In a statement issued with the figures, HSBC economist Hongbin Qu noted; ‘The HSBC China Services PMI headline index rose to 53.1 in June, the highest reading since March 2013. Both new and existing business indices rebounded, suggesting stronger economic momentum. The employment index also improved over the month, as increased economic activity lifted labour demand.
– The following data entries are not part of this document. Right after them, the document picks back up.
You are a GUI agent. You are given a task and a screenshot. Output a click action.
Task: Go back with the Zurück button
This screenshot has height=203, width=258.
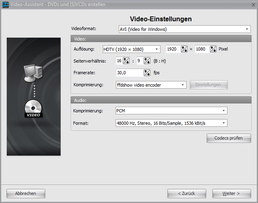coord(187,193)
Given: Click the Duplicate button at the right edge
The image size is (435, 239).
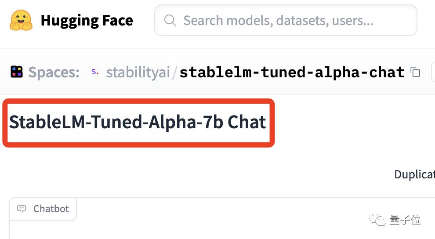Looking at the screenshot, I should tap(414, 174).
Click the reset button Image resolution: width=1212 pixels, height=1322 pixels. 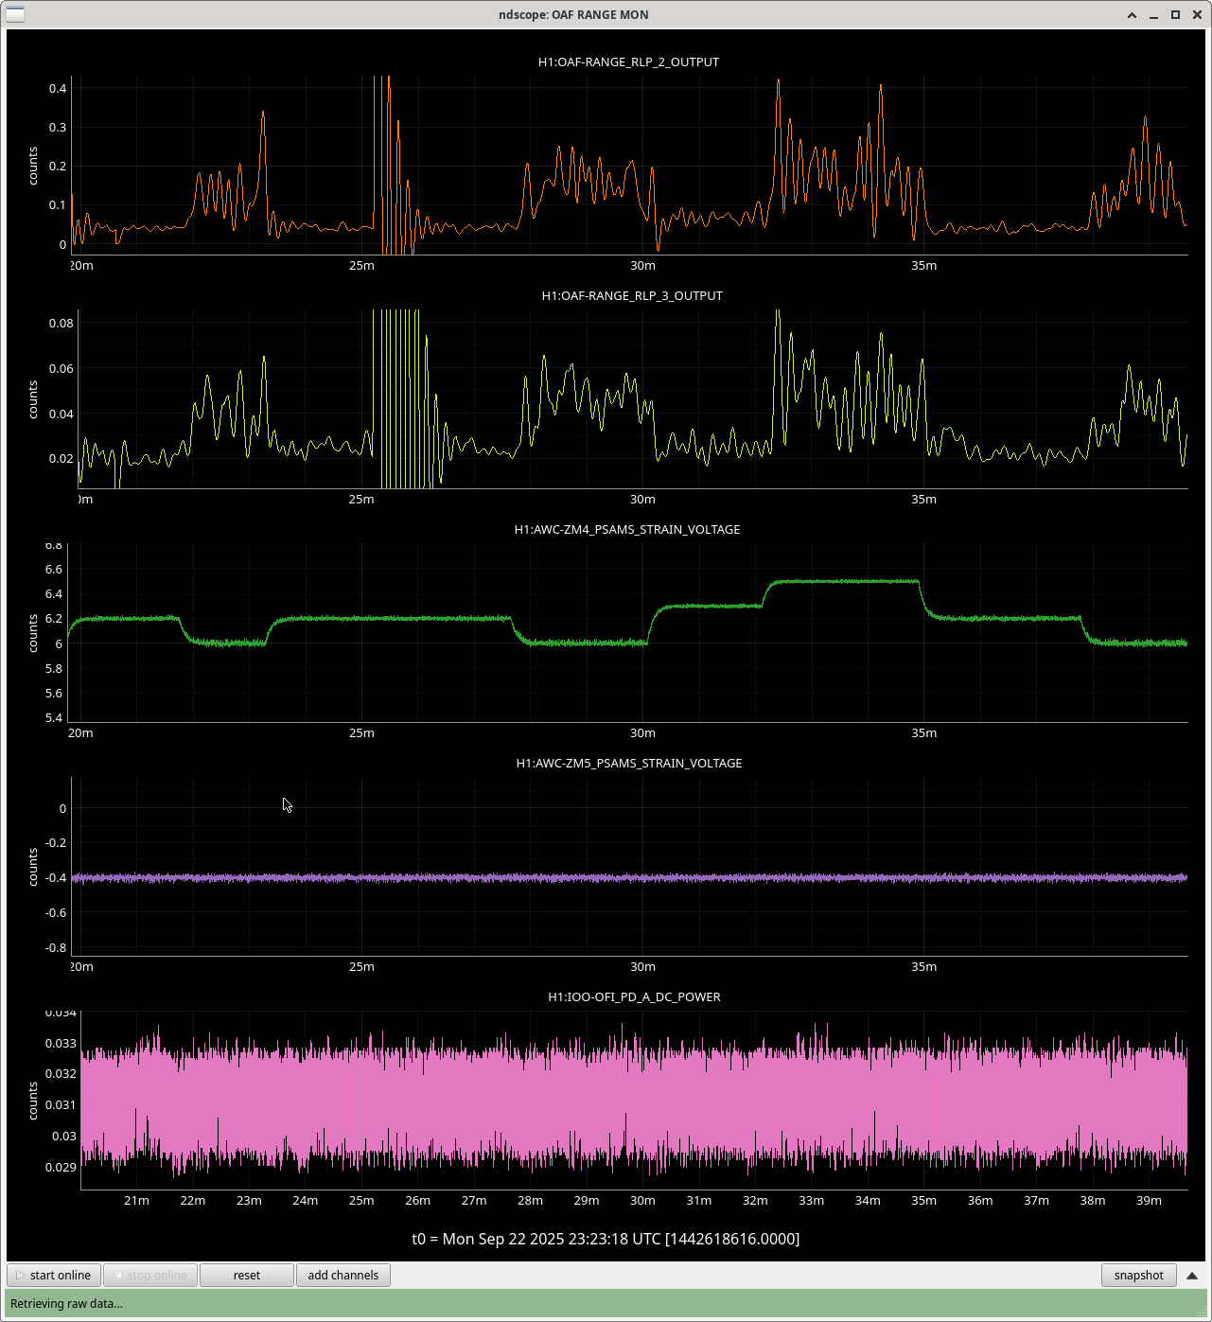tap(246, 1276)
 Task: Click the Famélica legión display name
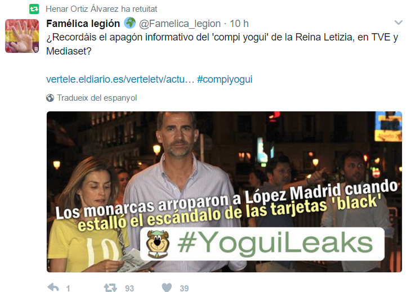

The expansion in the service sector reinforces the recovery seen in the manufacturing sector.’
Sterling, meanwhile, had spent much of the week in an elevated position against its peers thanks to impressive UK Manufacturing and Construction figures.
However, Thursday’s Services PMI (the crowning jewel in the three industry measures) declined by more than expected.
Investors had harboured secret hopes that the gauge would smash expectations given that the other PMI’s had over performed, but the index actually edged from 58.6 in May to 57.7 in June.
This was certainly a strong result for the UK, and the nation still seems to be on track to post an impressive growth figure in the second quarter, but once you’ve got used to better-than-expected results, a disappointing figure can be tough to take.
Consequently, Sterling stumbled slightly against its currency counterparts.
The Pound to Canadian Dollar (GBP/CAD) exchange rate hit a low of 1.8216.
Later on Thursday a Canadian report showed that the nation’s merchandise trade deficit narrowed by more than expected in May.
The deficit narrowed to 152 million Canadian Dollars as exports climbed by 3.5% and imports increased by 1.6%.
The report elicited this response from economist Nick Exarhos; ‘Poloz has mentioned an export wedge he would like to see filled.’
The Canadian Dollar received further support during the North American session as the US released its highly anticipated US Non-Farm payrolls report.
Employment in the US enjoyed such an impressive rebound in June that the nation’s unemployment rate slid from 6.3% to 6.1%. Economists had expected no change in the jobless rate.
As Canada has such strong trade links with the US, this encouraging sign of improving economic performance was Canadian Dollar supportive.
A lack of UK and Canadian news may well limit movement in the Pound to Canadian Dollar (GBP/CAD) exchange rate tomorrow.